王府內院裡,安解語如今辰時一過就起了,比往日都要早。辰時中的時候,便收拾好了,去了風存閣的偏廳,聽管事媽媽們回報昨日的事務,又拿了單子,要支各種錢糧物事。
安解語於算帳方面是把好手,記性又好,這些管事媽媽們各有些什麼錯綜複雜的親戚關係,她已摸的一清二楚。如今看了這些人報上來的預算單子,止不住在心裡冷笑連連:做人真是不能太貪心。如今這些人做了王府內院的管事媽媽,吃穿用度都是公中的,就算是生病看大夫,也不用自己掏一個子兒。這就不說,她們還將自己所有的家人都弄進來當差。有幾個媽媽,將自己家裡三歲大的小孫子都弄進來佔了個坑兒。橫豎王府裡下人多,只要將名頭上在自己管轄的那一塊兒,就既能不用當差,又能多拿一份銀錢分例。——就跟軍隊裡黑心的長官吃空餉一樣,都盡著王府的牆腳挖。

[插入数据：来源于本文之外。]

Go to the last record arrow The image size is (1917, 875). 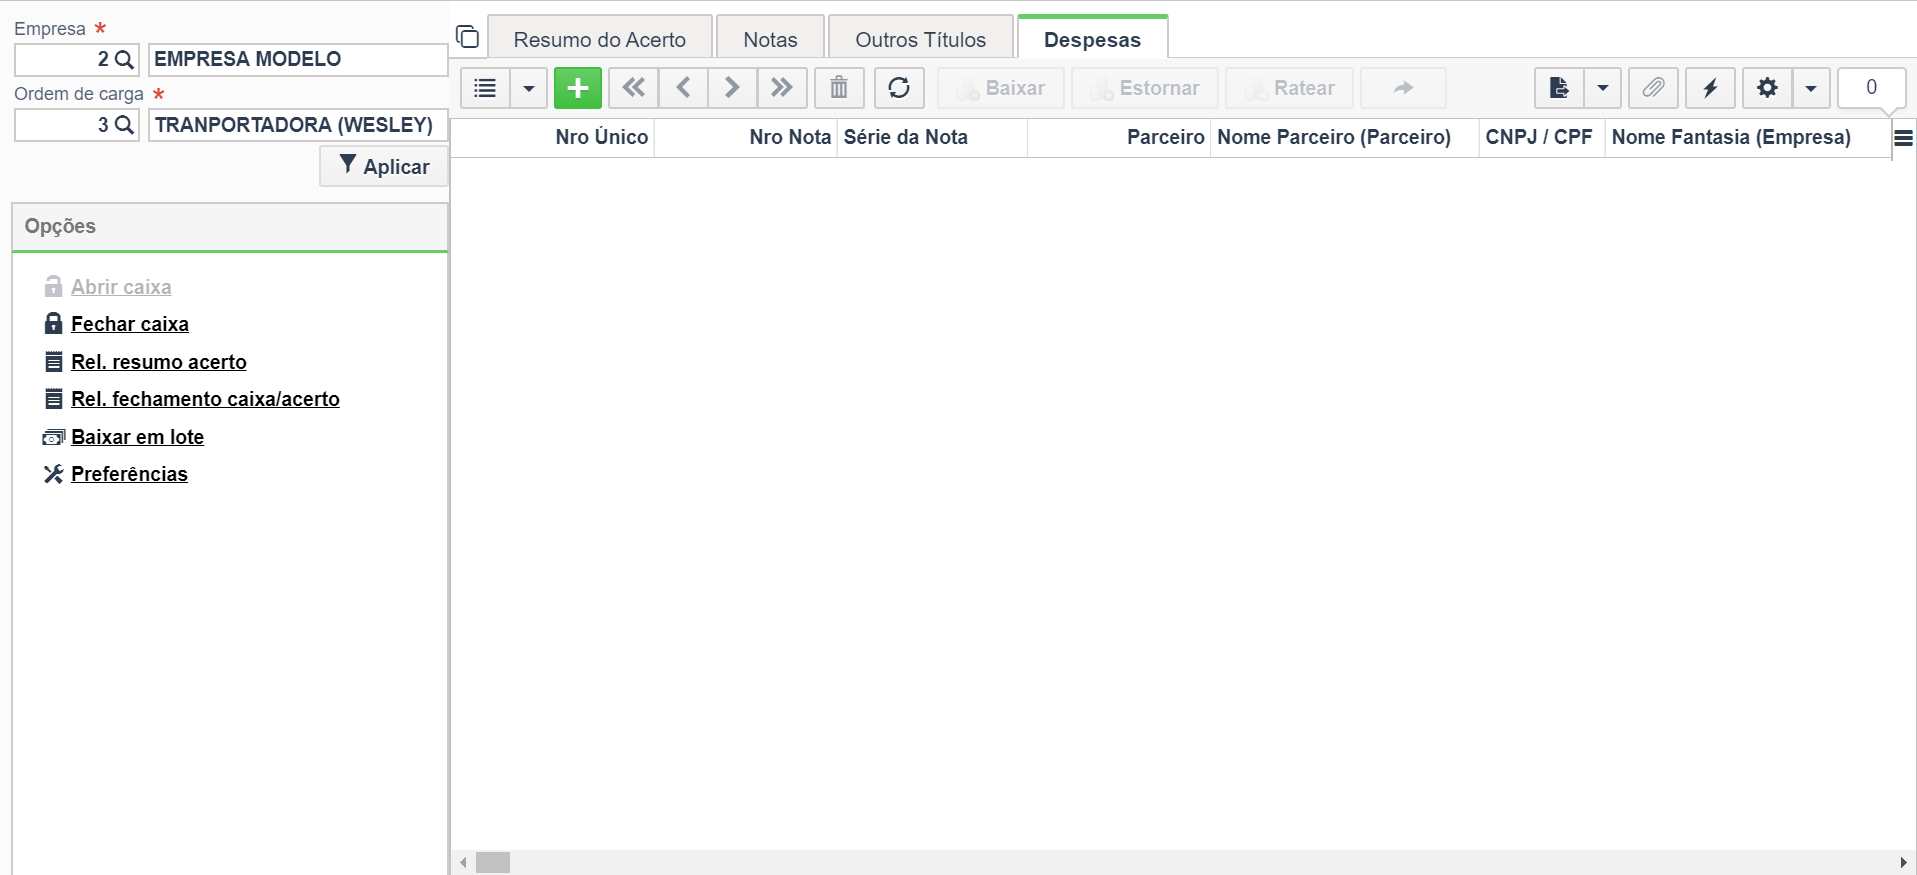(782, 88)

這些事,在別的高門裡,也不少見。只是在主子那一層,因為下人太多,沒有幾個人能記得住下人裡面這些盤根錯節的利益關係。因此這種事,都是瞞上不瞞下。
這些也就算了,橫豎底下人的三等月例也沒有幾個錢。只是這還不夠,王府養了這些下人一大家子不說,這讓她們辦差,在預算上,居然敢十倍二十倍的加價連有些是范家自己莊子上的東西,也要比照外面的價格,翻個幾番報上來。
安解語為了當這個家,事先做了些案頭工作。比如對當前市面上的物價,都有粗略的瞭解。如今一看,就知道太過分了。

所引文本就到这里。